Tarefa → Imprima, sem mudar nada, a parte do texto abaixo sobre os incêndios florestais, começando em "Do governo, o" e terminando em "diretamente do Primeiro-Ministro.".

Tiago Oliveira, considera igualmente que os responsáveis encontraram na meteorologia, nos incendiários ou na floresta “a explicação para a fatalidade do flagelo ou expiar o seu fracasso”.

Defende que os fatos e o conhecimento têm sido “substituídos por explicações superficiais, erradas e populistas, que reforçam a inércia sistémica”, e sublinha: “De um sistema simples, estruturado com um comando único evoluiu-se para um sistema complexo, tripartido, do ‘passa culpas'”.

No texto que integra a tese de doutoramento, o especialista, que pertence à Navigator (ex-Portucel), sugere a concertação de interesses, “onde os proprietários privados (que detém a maioria da área de matos e floresta) e as suas associações estejam mobilizados e a executar com escala programas de silvicultura, de gestão dos combustíveis e de ordenamento silvopastoril, criando emprego e produzindo riqueza”.

Defende que o sistema de defesa da floresta contra incêndios “está preso na armadilha do combate” e que a falta de prevenção gera acumulação de combustível que potenciam incêndios cada vez maiores e mais intensos.

Tiago Martins de Oliveira, de 48 anos, foi empossado como presidente da Estrutura de Missão para a instalação do Sistema de Gestão Integrada de Fogos Rurais, que tem como um dos principais objetivos a preparação e execução das recomendações constantes do relatório da Comissão Técnica Independente nomeada pelo parlamento.

Revitalizar o interior, valorizar a floresta e proteger

Do governo, o Primeiro-Ministro, António Costa, afirmou que os três grandes desígnios do novo modelo de prevenção e combate aos incêndios florestais são “a revitalização do interior, a valorização da floresta, e a proteção e a segurança das pessoas e dos seus bens”.

Esta declaração foi feita na tomada de posse do presidente da Estrutura de Missão para a instalação do Sistema de Gestão Integrada de Fogos Rurais, Tiago Martins de Oliveira, em Lisboa. A estrutura de missão depende diretamente do Primeiro-Ministro.

O Primeiro-Ministro recordou que a análise que a comissão técnica independente fez após o incêndio de Pedrógão Grande revelou que “era urgente introduzir uma reforma profunda no modelo de prevenção e combate aos incêndios florestais” defendendo que é tempo de executar a reforma.

Material fornecido →
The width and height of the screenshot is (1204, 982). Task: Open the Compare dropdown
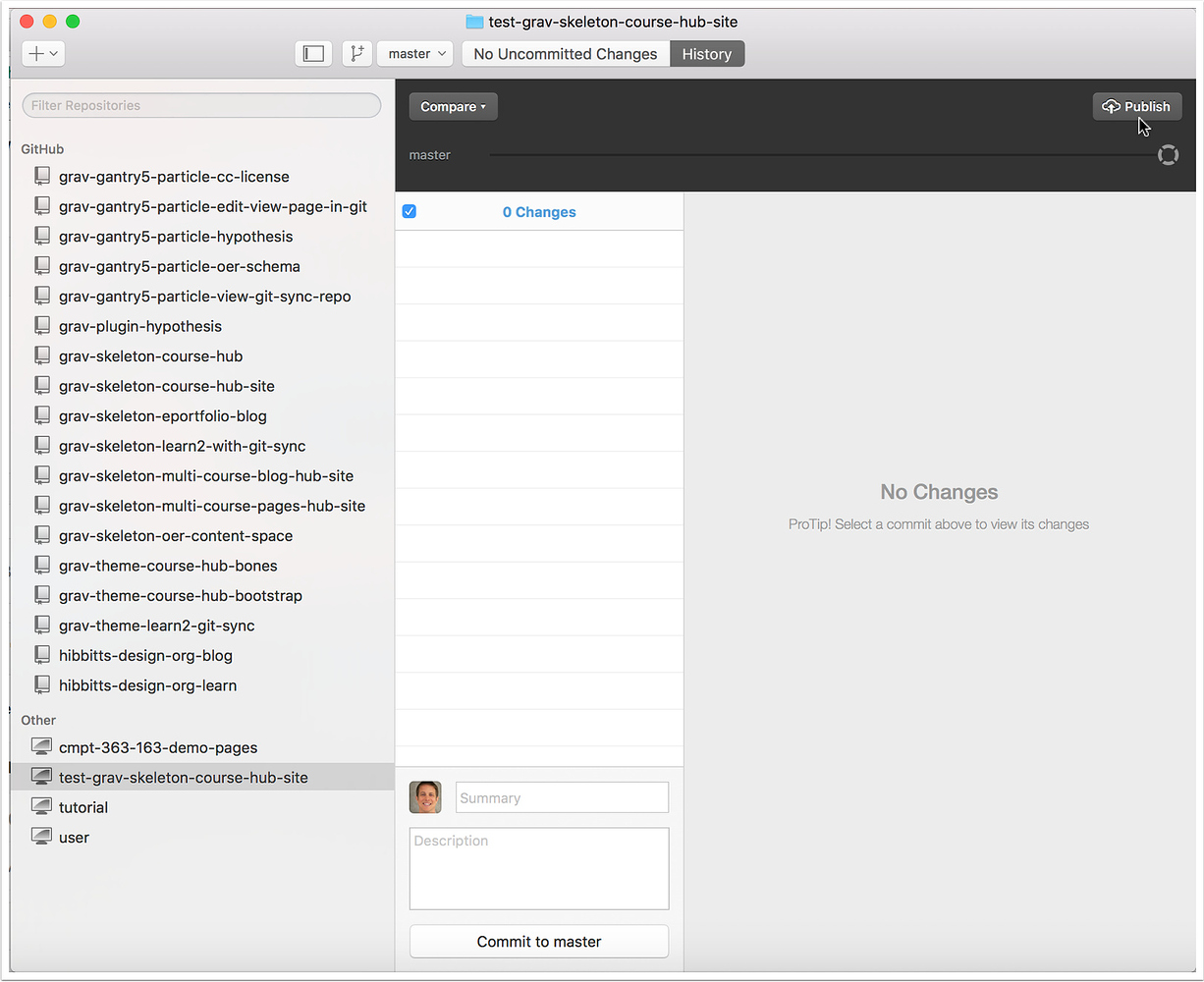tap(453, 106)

* * *

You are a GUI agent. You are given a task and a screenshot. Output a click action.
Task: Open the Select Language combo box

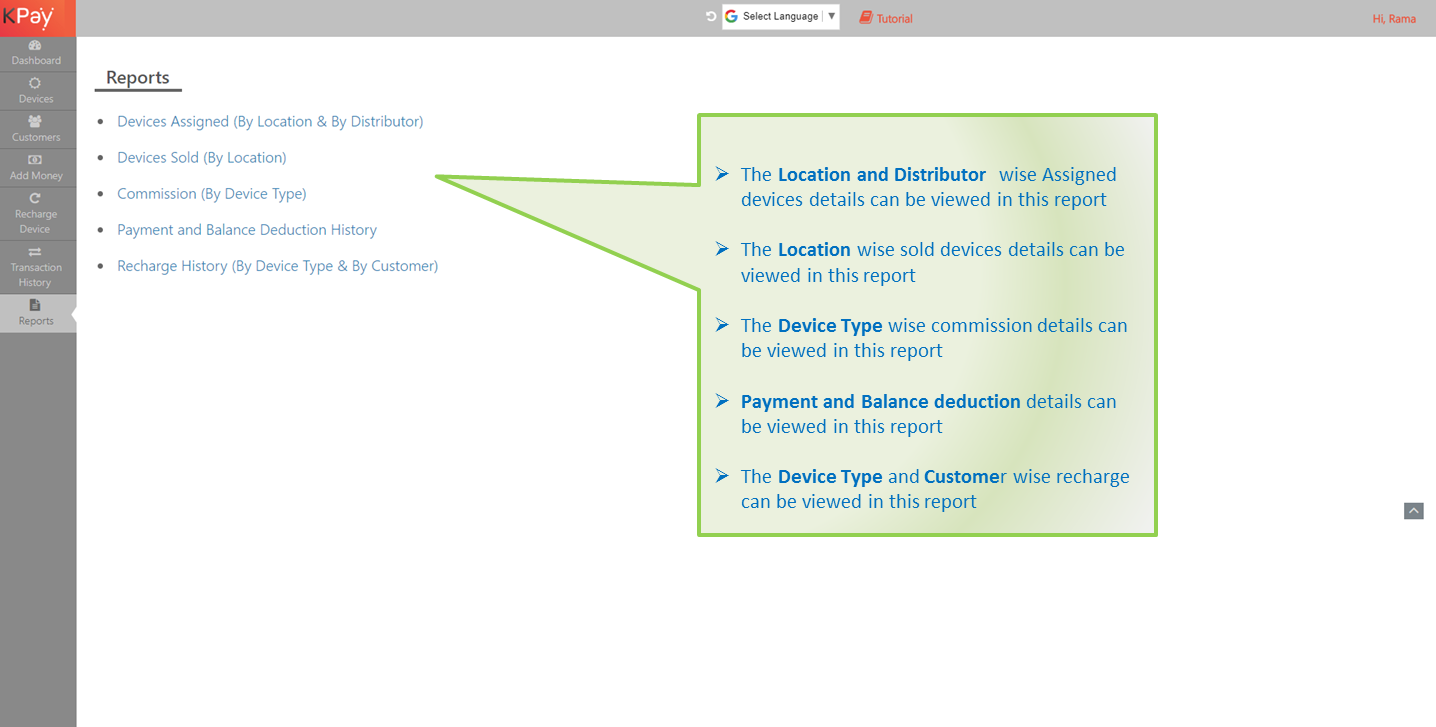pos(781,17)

Resposta →
Do governo, o Primeiro-Ministro, António Costa, afirmou que os três grandes desígnios do novo modelo de prevenção e combate aos incêndios florestais são “a revitalização do interior, a valorização da floresta, e a proteção e a segurança das pessoas e dos seus bens”.

Esta declaração foi feita na tomada de posse do presidente da Estrutura de Missão para a instalação do Sistema de Gestão Integrada de Fogos Rurais, Tiago Martins de Oliveira, em Lisboa. A estrutura de missão depende diretamente do Primeiro-Ministro.